The January 2007 issue of
POWER included an article (“
Tow nuclear power I&C out of the ‘digital ditch’ ”) describing instrumentation and control (I&C) upgrade projects at nuclear power plants as “stalled” and “checkered, at best.” To be sure, some projects have experienced technical problems and may have missed their budget and/or schedule. But they are anomalies and are not indicative of a widespread problem in the nuclear industry, as the author suggests.
Fully recognizing that the article was addressing unit-specific design and management issues, we would like to offer a few case studies of successful projects and invite others to do the same.

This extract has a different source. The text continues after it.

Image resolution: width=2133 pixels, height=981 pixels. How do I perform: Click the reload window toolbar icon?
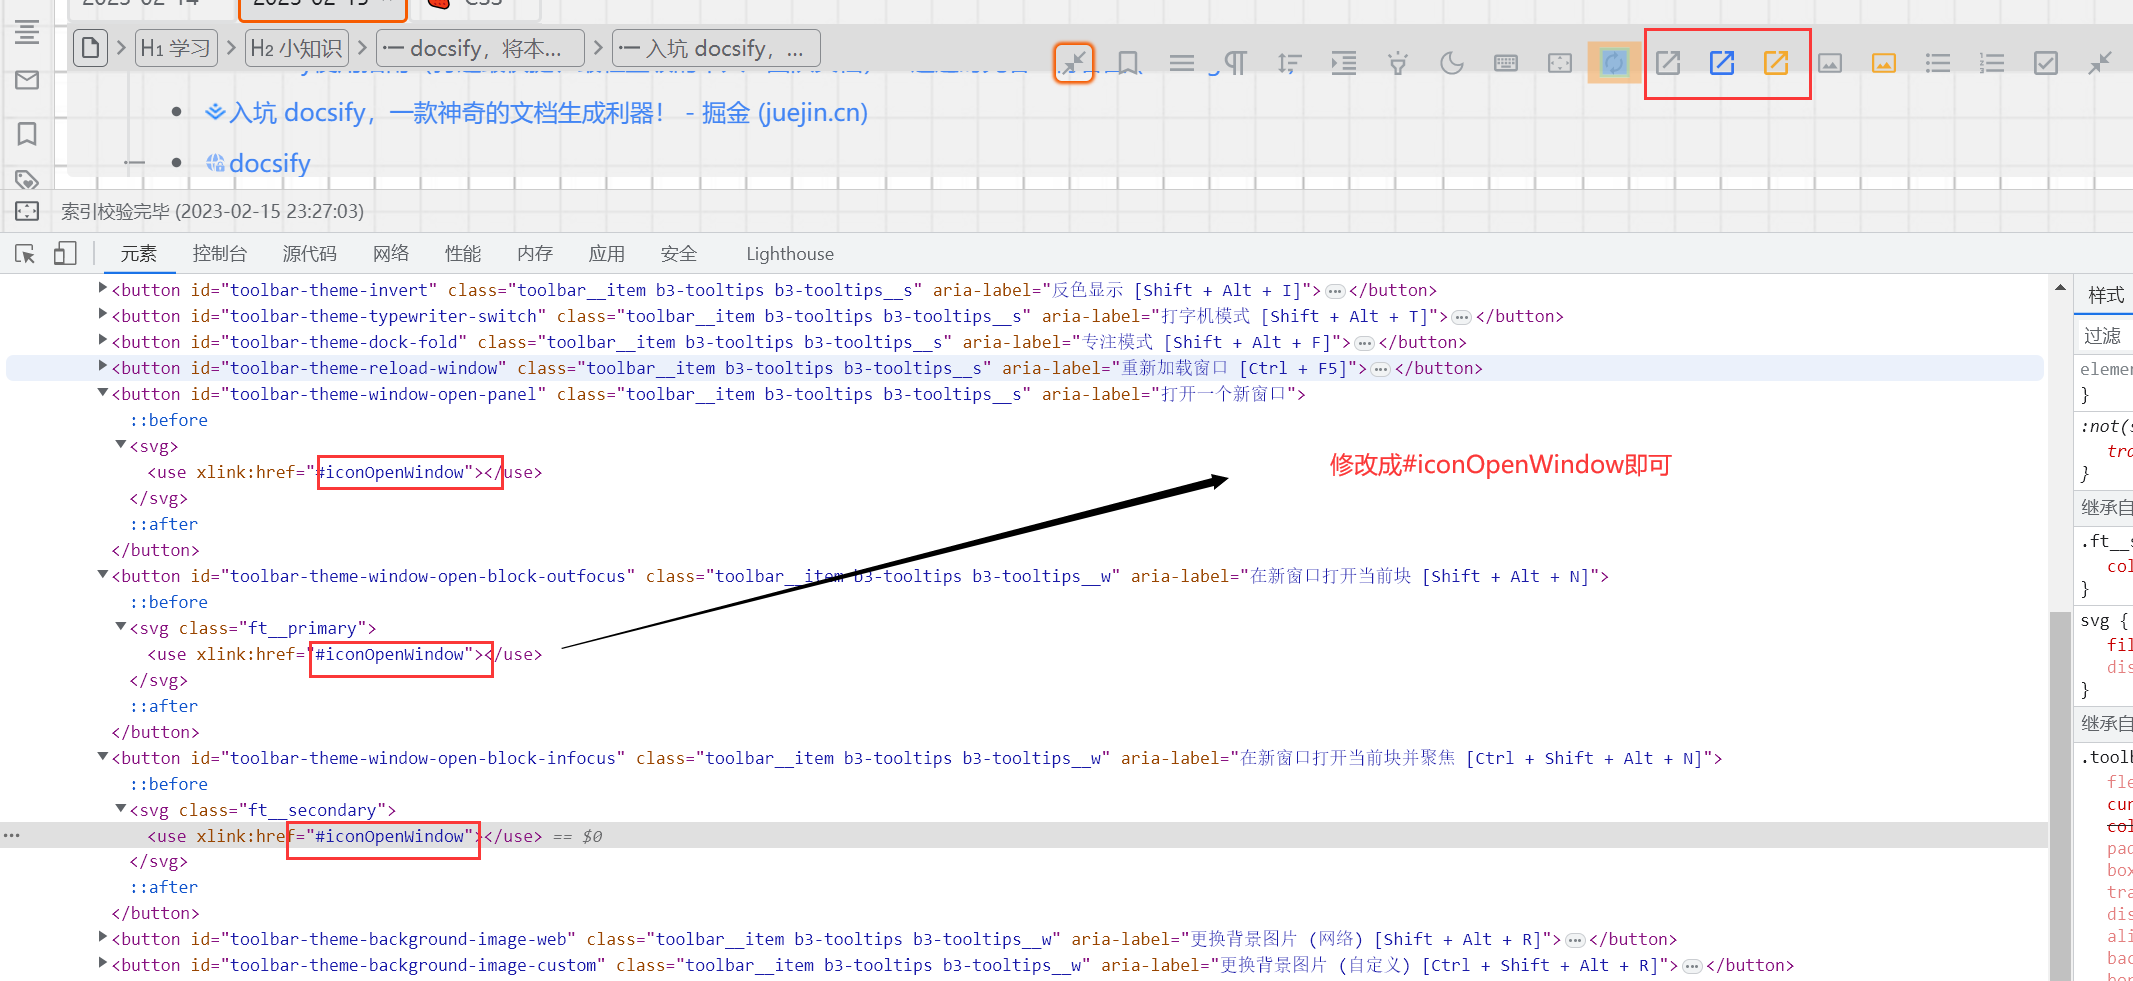(1613, 63)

In this way, we can together learn to capitalize on the real successes in the industry.
In general, a successful project begins at the highest management level at a plant with a definitive statement of the business objectives and a well-defined plan for procurement, design, testing, installation, training, and operation. It’s our position that properly organized and staffed I&C projects can be implemented successfully. This article presents case studies of three successful upgrade projects at nuclear plants. Each case covers the scope, approach, and details of the project and explains why it should be considered a success (see box).
Case study #1: Turbine controls upgrade at Energy Northwest’s Columbia station
The old digital electro-hydraulic (DEH) turbine control system at Columbia Generating Station (Figure 1), a 1,250-MW boiling water reactor (BWR), was obsolete and not single-failure-tolerant. Component and subsystem failures had resulted in unit trips, power reductions, load swings, and operation in manual control for extended periods of time.

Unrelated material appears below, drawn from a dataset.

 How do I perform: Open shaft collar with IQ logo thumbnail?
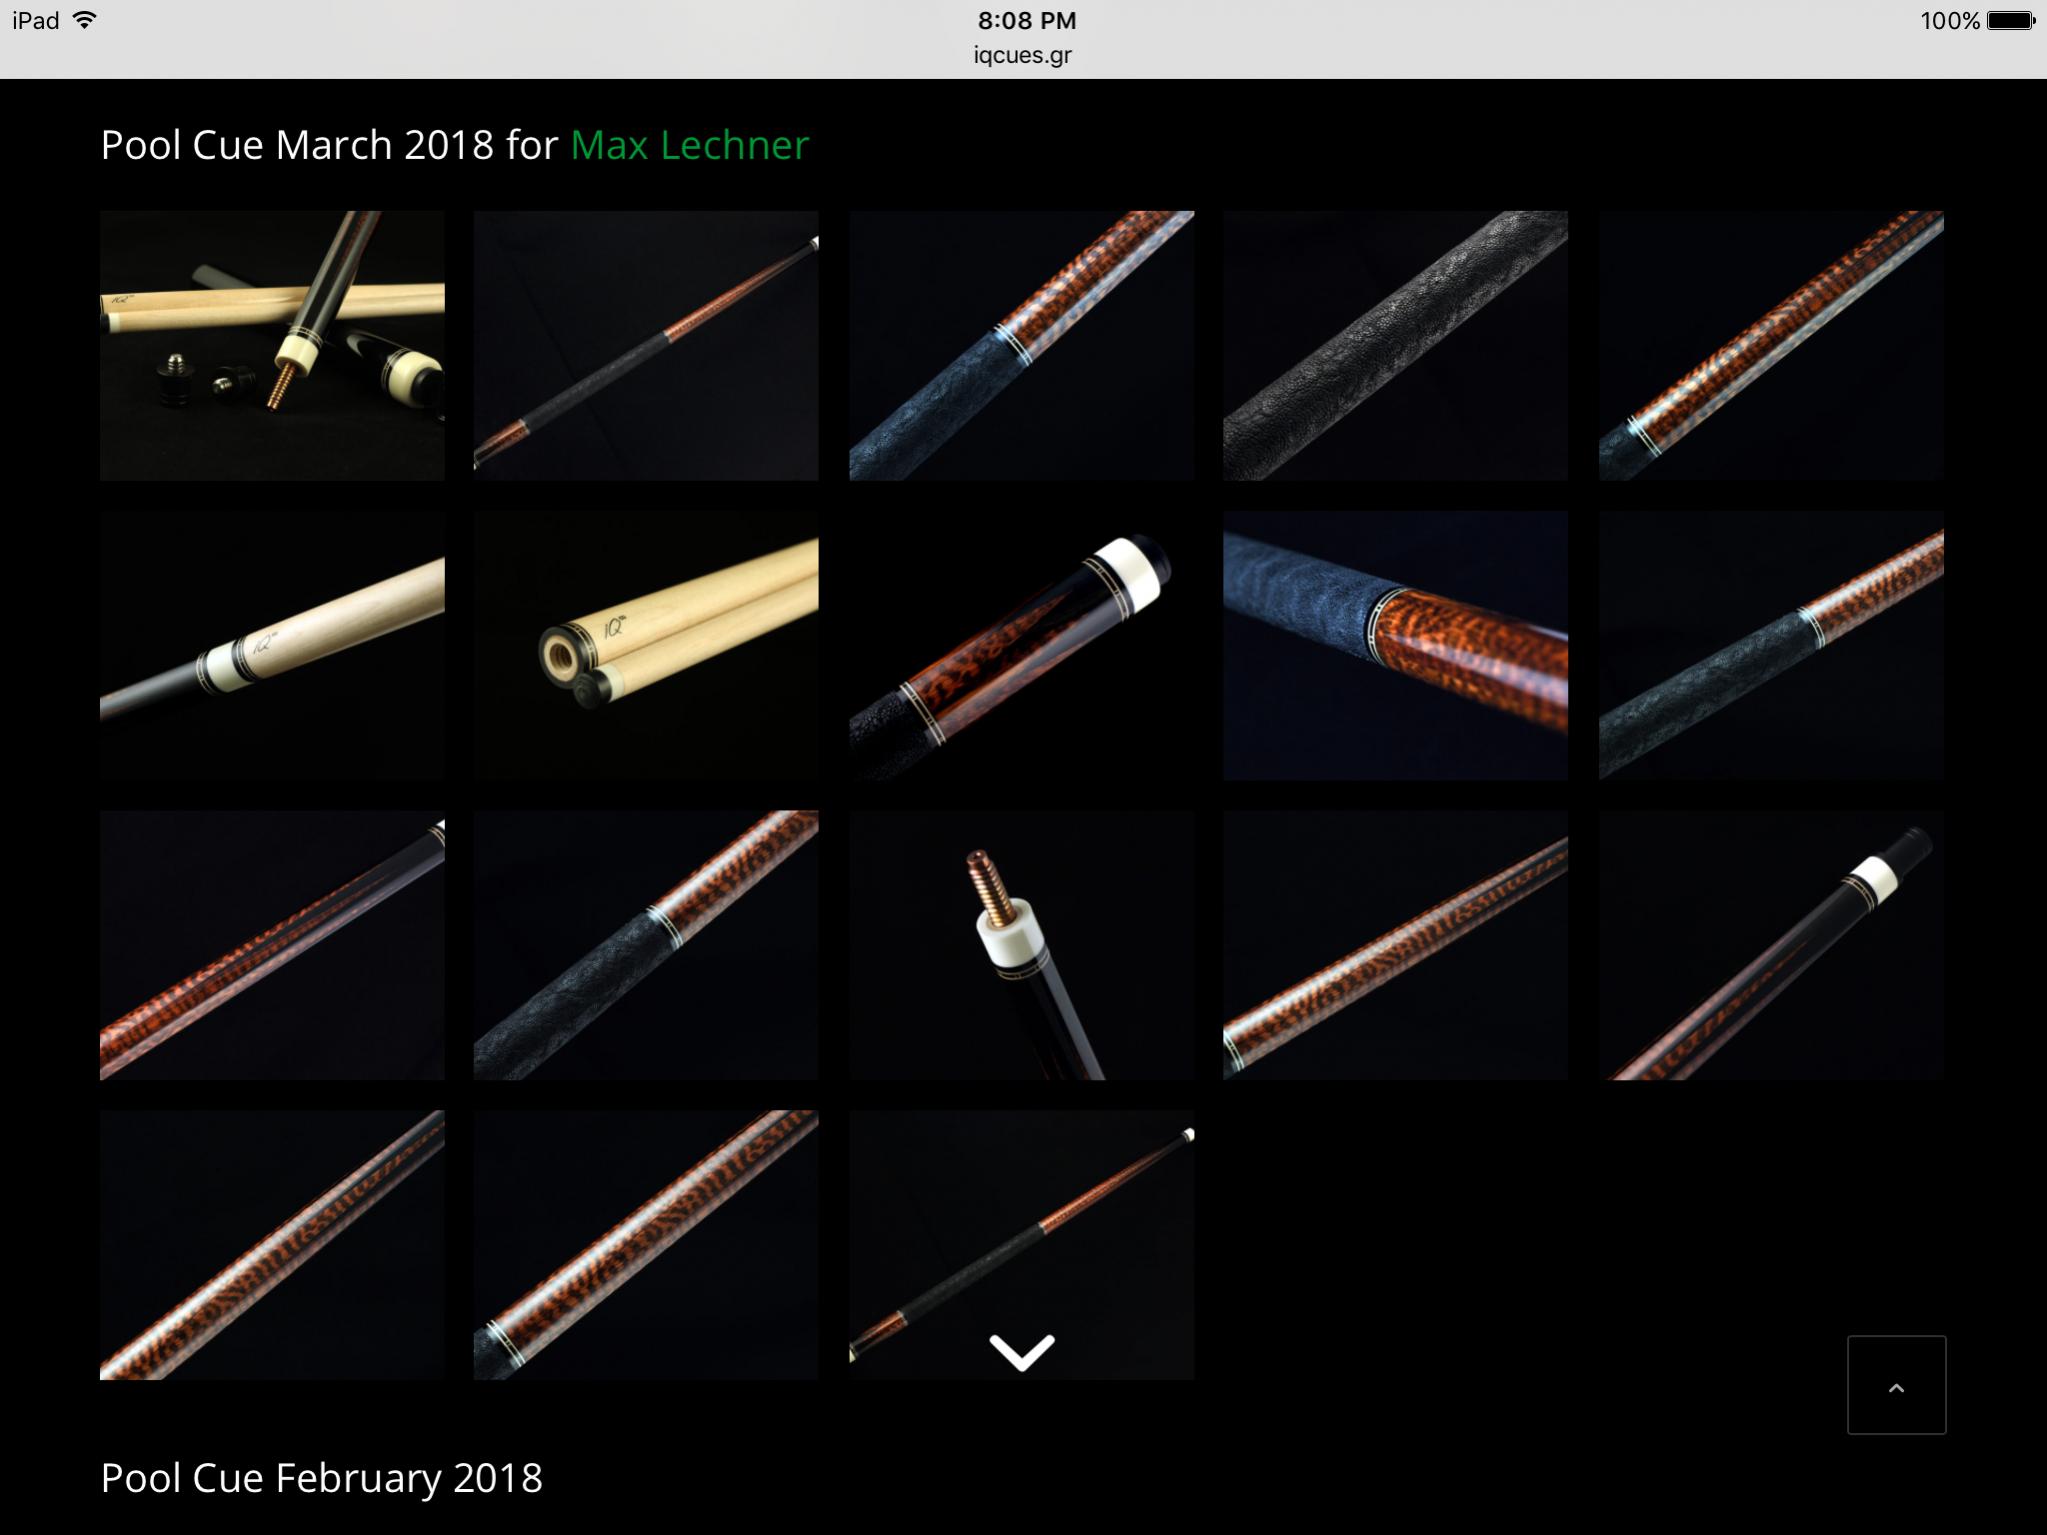(x=272, y=645)
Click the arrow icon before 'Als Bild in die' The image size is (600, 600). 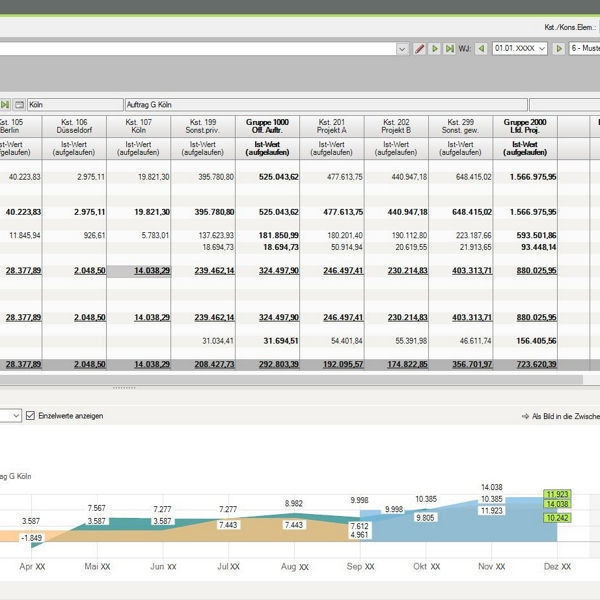click(x=524, y=416)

1. Death of DEH. Engineers at Energy Northwest’s Columbia Generating Station replaced the plant’s digital electro-hydraulic control system with a new, fully digital one that is single-fault-tolerant. Courtesy: Energy Northwest
To resolve these problems, Energy Northwest replaced the old DEH control system with a new, state-of-the-art system that is single-fault-tolerant and can be repaired on-line. The new system employs redundant input signal devices, redundant digital signal processors, and redundant output devices. It also features improved control algorithms and start-up and shutdown control procedures, and provides additional information on turbine-generator performance to operators and engineers.
On a fast track. A key objective of the replacement project was to complete it during a refueling outage scheduled to occur 13 months after the contract award to the control system vendor. Meeting such a tight schedule without compromising the quality of work was a major challenge.
Replacing the control system and related input/output (I/O) devices required making the following changes:
- Replacing the five DEH cabinets in the main control room with four new cabinets containing the redundant control equipment and I/O, a new turbine overspeed protection circuit, and new digital synchronizing and load control equipment.
- Replacing the switches, indicators, and recorders on the main control board with touchscreen displays.
- Installing new turbine control system hardware and software on the existing operator training simulator.
- Installing seven new speed sensors: three for speed control, three for overspeed protection, and one spare.
- Connecting the new turbine controls to the plant’s distributed control system (DCS) through a firewall.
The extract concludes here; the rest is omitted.